Commercial real estate services firm CBRE said in its Canada real estate market outlook for the year that with affordability plummeting to an over-30-year-low, renting had become the only option for scores of families, meaning demand looks set to continue outstripping supply on the multifamily front.
Marc Meehan (pictured top), CBRE’s divisional research director, told Canadian Mortgage Professional that the sky-high cost of housing in Canada represented a “very serious” problem that showed little signs of improvement.
“I think it comes down to: What are the types of cities we want to be?” he said. “Do we want to emulate the San Franciscos and Hong Kongs of the world where essentially, housing is not affordable to nurses, firemen, construction and tradespeople?
“I think that as demand continues to outstrip supply, that causes a real issue from a social point of view And we also need to reconsider the ways that we try to solve this issue – I don’t think that policies and changes that affect the demand side are really going to fix the supply side of the equation, because the supply side of the equation is really where we’re lacking.”
Immigration targets for the coming years, which will see Canada welcome upwards of 400,000 newcomers a year until 2025, could also put those supply issues into sharper focus, Meehan said – particularly with the national housing agency, Canada Mortgage and Housing Corporation (CMHC), having indicated a rapid pace of homebuying across the country is needed by 2030 to meet red-hot current and future demand.
How can Canada’s housing supply crisis be solved?
There are no quick fixes to the current crisis.
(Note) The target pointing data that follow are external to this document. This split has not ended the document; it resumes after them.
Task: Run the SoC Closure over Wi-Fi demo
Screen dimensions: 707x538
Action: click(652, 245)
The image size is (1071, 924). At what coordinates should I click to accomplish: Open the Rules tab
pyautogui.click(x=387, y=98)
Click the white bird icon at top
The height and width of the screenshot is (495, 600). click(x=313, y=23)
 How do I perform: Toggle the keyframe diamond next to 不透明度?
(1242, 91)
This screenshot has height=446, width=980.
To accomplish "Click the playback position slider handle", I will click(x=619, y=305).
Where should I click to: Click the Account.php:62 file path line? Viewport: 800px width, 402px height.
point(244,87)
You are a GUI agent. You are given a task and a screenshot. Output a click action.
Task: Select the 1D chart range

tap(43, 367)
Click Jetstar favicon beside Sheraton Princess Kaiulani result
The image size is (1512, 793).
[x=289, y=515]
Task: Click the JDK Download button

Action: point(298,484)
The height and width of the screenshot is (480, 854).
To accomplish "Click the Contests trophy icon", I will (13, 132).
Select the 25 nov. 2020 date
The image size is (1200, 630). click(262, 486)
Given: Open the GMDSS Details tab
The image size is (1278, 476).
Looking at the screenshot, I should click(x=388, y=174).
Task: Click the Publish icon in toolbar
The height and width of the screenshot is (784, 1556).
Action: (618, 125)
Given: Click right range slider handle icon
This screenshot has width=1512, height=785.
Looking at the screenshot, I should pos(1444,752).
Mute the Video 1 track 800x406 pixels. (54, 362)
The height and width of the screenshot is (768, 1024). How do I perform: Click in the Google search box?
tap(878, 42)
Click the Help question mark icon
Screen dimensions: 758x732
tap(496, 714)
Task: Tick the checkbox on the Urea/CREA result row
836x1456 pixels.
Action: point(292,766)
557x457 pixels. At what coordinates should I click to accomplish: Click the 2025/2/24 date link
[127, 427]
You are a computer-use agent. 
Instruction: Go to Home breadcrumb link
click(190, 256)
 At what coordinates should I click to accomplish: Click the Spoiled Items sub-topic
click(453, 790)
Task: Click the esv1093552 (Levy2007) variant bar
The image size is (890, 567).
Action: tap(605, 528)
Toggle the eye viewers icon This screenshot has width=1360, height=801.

Support is particularly essential within the purpose-built segment, according to Meehan, who also emphasized the importance of distinguishing between various types of housing structures and differentiating low-density single-family homes from condo development and purpose-built rental.
“I think purpose-built rental should be a large part of the solution in this housing affordability crisis,” he said. “But it does need more support to meet that demand, and what support could look like would be an elimination of HST; it could mean elimination of development charges specifically for purpose-built rentals.
“And so until we find ways to support the supply side of the equation, housing affordability is going to continue to be an issue.”
William Robson, president and CEO of the C.D. Howe Institute, told CMP that federal policies aimed at stimulating demand in recent years had served to shine a light on the chronic supply shortages facing Canada’s housing market.https://t.co/kAraTaFejp— Canadian Mortgage Professional Magazine (@CMPmagazine) February 28, 2023
The challenge of decarbonization
Another prominent challenge for commercial real estate identified in CBRE’s report is decarbonization. Supporting carbon retrofits will require creative financing solutions in the years ahead, CBRE said, with “very significant” amounts of commercial real estate inventory required to decarbonize.
That will present both an opportunity and a risk, according to Meehan, with 2023 likely to see big developments where decarbonization is concerned.
“That’s one area of commercial real estate we’re expecting 2023 to see a lot more change [in],” he told CMP, noting that a Canada Green Building Council study had found that many carbon retrofits in the office segment across the country had proven financially viable and profitable.
CMHC’s MLI Select scheme, a multi-unit mortgage loan insurance product that allows successful applicants to access reduced premiums and longer amortization periods in return for meeting affordability, accessibility and climate compatibility goals, has been a successful one, Meehan added.
“I think that MLI Select comes at a really good point and it hits at a really crucial time, especially given that financing is a challenge in this elevated-interest-rate environment,” he said. “I think the other thing that’s really interesting about the MLI Select program is that it doesn’t just cater to the E in ESG [environmental, social and governance].
“The first one is on production of electricity or energy usage, but the other levers within that program around accessibility of units and affordability of units [are] a really thoughtful approach by CMHC that really aligns well with the spectrum of ESG. I think it’s a very interesting program that couldn’t come at a better time.”